Contrary to what others think about witches, Ara and Kiki say that babaylans are not evil. They are spiritual healers. “Witchcraft has its own set of beliefs and principles that generally maintain the balance of nature,” Kiki says. “One good example of a principle is the three-fold rule: Knowing that in every spell or ritual you cast or perform, there is a three-fold return.”
With a gift of clairvoyance and healing, Kiki says he uses his magic to help others. “I perform spells and rituals related to them. Rituals mostly to help myself and those who ask for them. I do the art of tarot reading with the help of my guide, Santa Marta Dominadora and Bulan/Luna.”
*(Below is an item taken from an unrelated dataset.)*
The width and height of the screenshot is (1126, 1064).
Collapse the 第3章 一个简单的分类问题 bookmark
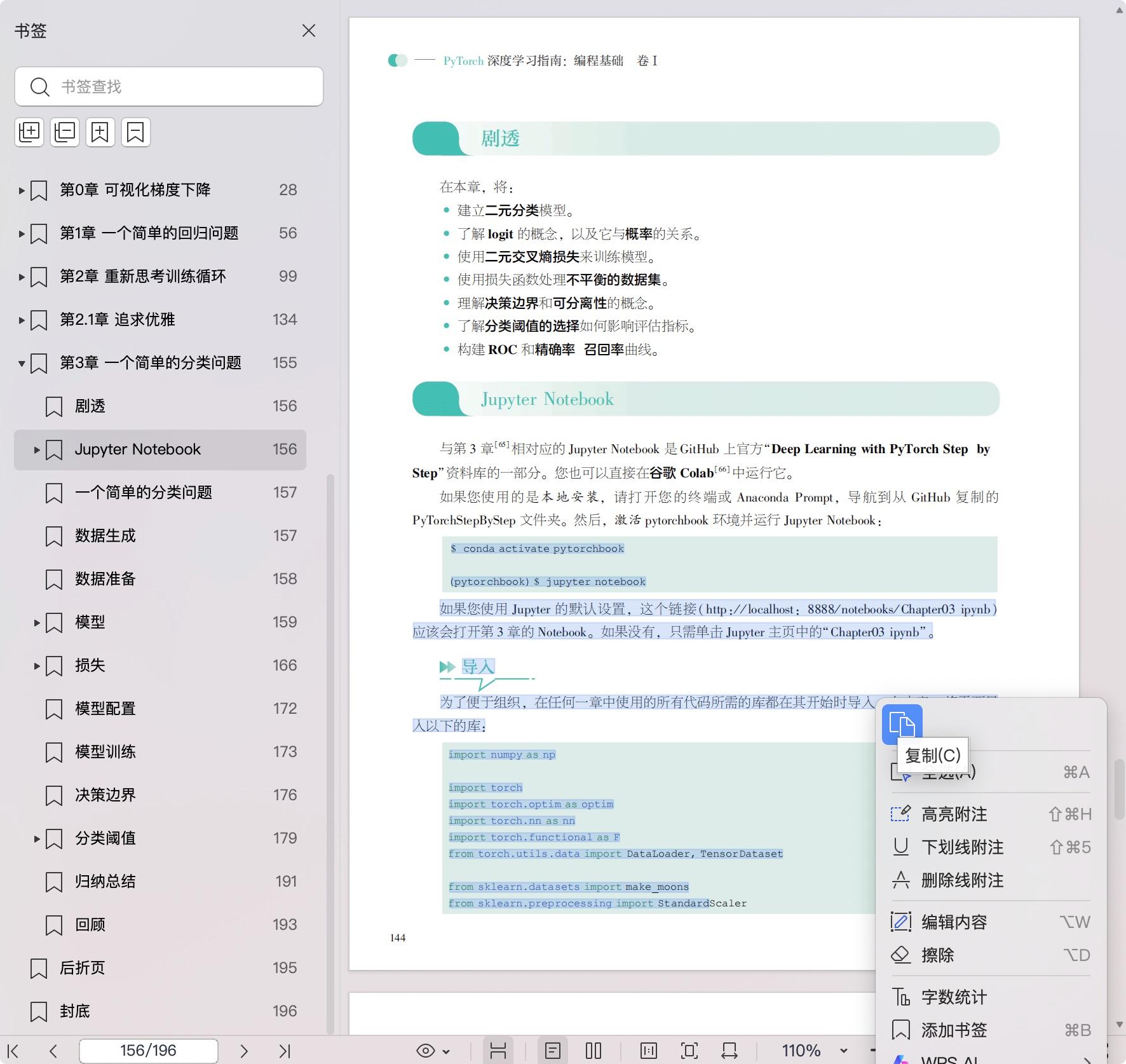coord(22,364)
Meanwhile, as the coven’s high priest, Ara has to make sure that her people are using their power for greater good. “The priestess serves as the link and representative of the god or the goddess. Their main role is to be of service both to the gods or goddesses and the coven,” she explains. “As a leader of the coven, priestesses are also the mentors, elders, and advisors. A priestess should ensure the spiritual growth of every member of the coven and should build a good path for them.”
A preservation of Filipino culture
Not all people will understand why Ara, Kiki, and the members of their coven are doing this. But for them, they are doing this for their personal spiritual growth and, above all, to remind everyone that magic is part of Filipino culture.
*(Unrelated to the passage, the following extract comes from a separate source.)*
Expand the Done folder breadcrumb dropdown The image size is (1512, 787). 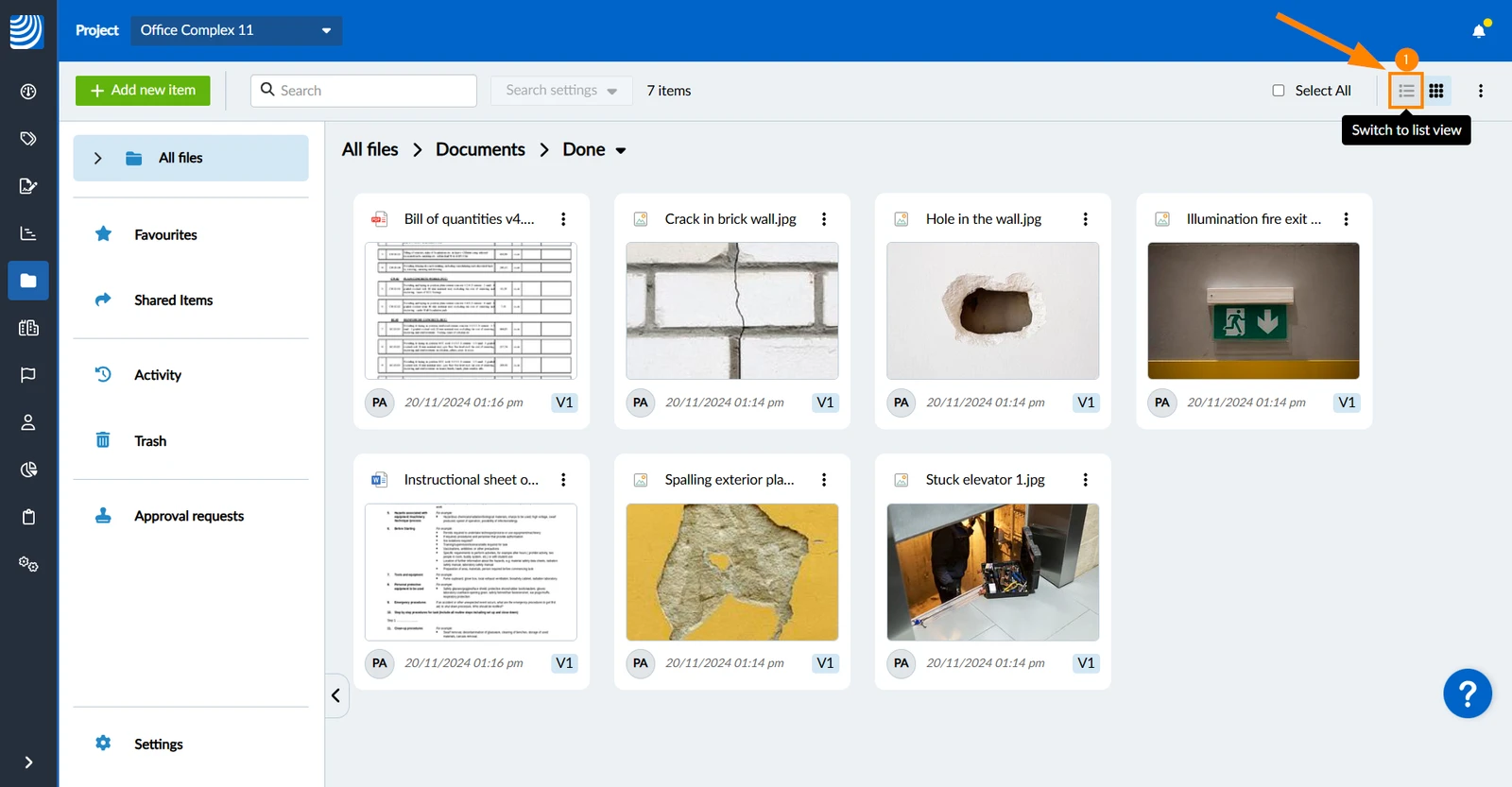[621, 150]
“Long before we were colonized, our ancestors were already practicing the craft. It only became taboo because of the emergence of monotheistic religions,” Kiki says. “Do not be afraid to explore your gift and learn from our culture. Do not be afraid of discovering the spiritual path that you are destined to take.”
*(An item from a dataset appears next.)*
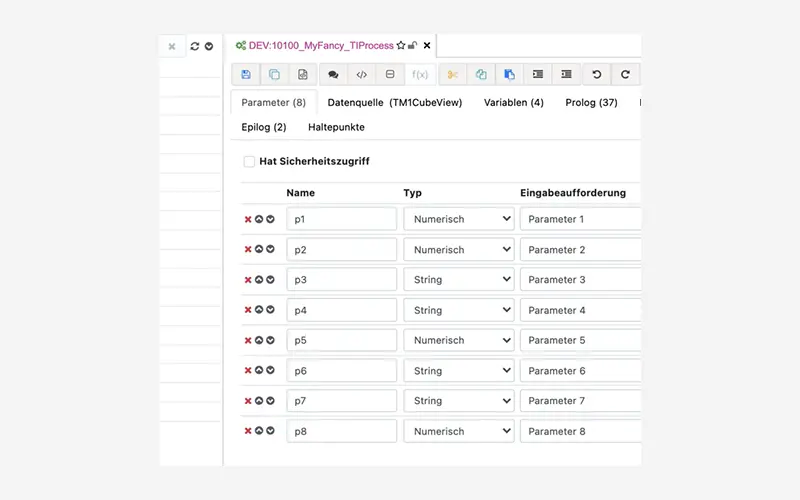This screenshot has height=500, width=800.
Task: Move parameter p3 down with arrow
Action: (x=270, y=280)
For her part, Ara reminds everyone that keeping babaylan culture alive is our responsibility as Filipinos. “One thing that we stress in our coven is ancestor veneration and understanding the magic that runs through your blood as a Filipino,” she says. “Our ancestors were spiritual and were guided by the spirits (diwata) of this land. It is our job as Filipinos to recognize and venerate them as much as we do the deities of other lands.”
We might now be living in a new era, where things that science and technology couldn’t explain will automatically become a taboo. But for us Filipinos, spirituality is a science-defying topic. In fact, the National Commission for Culture and the Arts (NCCA) has recently announced that babaylan, manghihilot, and albularyo are now considered National Living Treasures.
This groundbreaking announcement from the NCCA and the rise of modern-day babaylans might change the way we look at witches. They are not always in black clothing, flying on a broomstick.